O génio de Ôtomo consiste em relacionar o apocalipse com a raiva dos adolescentes desiludidos. No fim de contas, para um adolescente, cada emoção é apocalíptica. Portanto imagine-se que um adolescente tem poderes extra-sensoriais que aumentam exponencialmente as suas emoções, e imagine-se que esse adolescente era um dos mais revoltados e zangados de todos. Pense-se nisso e depois nas maiores cenas de devastação imagináveis, e eis "Akira". A energia de "Akira" como filme de acção é mais poderosa que a adrenalina de uma corrida a 250 km por hora. A obra fornece uma oportunidade para uma exploração séria das ideias e metáforas que assolam a psique japonesa, nomeadamente o colapso social, o mau-estar geral, e a perpétua ambivalência em relação ao poder militar. Não é uma coincidência que as principais forças da oposição na história sejam motards adolescentes, marginais aspirantes a revolucionários, e as forças armadas.

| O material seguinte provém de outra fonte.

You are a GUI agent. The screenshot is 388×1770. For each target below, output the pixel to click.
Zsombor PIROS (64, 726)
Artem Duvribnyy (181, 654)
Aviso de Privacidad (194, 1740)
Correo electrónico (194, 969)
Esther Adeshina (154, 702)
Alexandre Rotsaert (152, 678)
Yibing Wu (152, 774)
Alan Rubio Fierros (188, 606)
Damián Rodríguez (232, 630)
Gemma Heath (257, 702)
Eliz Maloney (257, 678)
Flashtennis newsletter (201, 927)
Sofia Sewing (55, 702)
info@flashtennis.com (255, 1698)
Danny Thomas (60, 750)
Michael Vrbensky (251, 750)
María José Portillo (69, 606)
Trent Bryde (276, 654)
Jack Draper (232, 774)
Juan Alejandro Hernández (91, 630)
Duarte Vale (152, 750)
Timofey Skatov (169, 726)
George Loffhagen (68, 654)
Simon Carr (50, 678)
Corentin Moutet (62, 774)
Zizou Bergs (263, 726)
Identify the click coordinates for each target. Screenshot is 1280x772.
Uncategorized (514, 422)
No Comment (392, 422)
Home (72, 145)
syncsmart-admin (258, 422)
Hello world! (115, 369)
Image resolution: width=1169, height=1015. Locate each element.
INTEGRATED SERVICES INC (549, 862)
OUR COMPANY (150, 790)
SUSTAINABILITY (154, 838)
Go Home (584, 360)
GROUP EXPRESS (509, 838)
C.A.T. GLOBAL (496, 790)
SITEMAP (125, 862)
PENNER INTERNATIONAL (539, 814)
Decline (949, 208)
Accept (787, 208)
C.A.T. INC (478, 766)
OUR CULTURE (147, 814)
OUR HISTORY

Acima de tudo, a história de Akira é alimentada pelo medo da sociedade em relação à sua juventude - selvagem, incontrolável, caótica. Tetsuo é um adolescente chateado até ao limite, mas com suficiente poder para provocar dúzias de mortes, e há uma razão para tanto o governo como os militares temerem o enigmático Akira, para sempre preso numa perpétua meninice. Estamos perante uma adolescência que causa destruição numa escala épica - trazendo de volta memórias das bombas lançadas sobre o Japão na II Guerra Mundial e os persistentes medos colectivos de aniquilação. A fascinação da cultura pop japonesa com o Apocalipse vai além da mera admiração, tornando-se frequentemente uma exaltação, o que não será muito saudável, mas dá azo, sem dúvida alguma, a excelentes histórias." 
* Texto de Adisakdi Tantimehd, "1001 Filmes Para Ver Antes de Morrer".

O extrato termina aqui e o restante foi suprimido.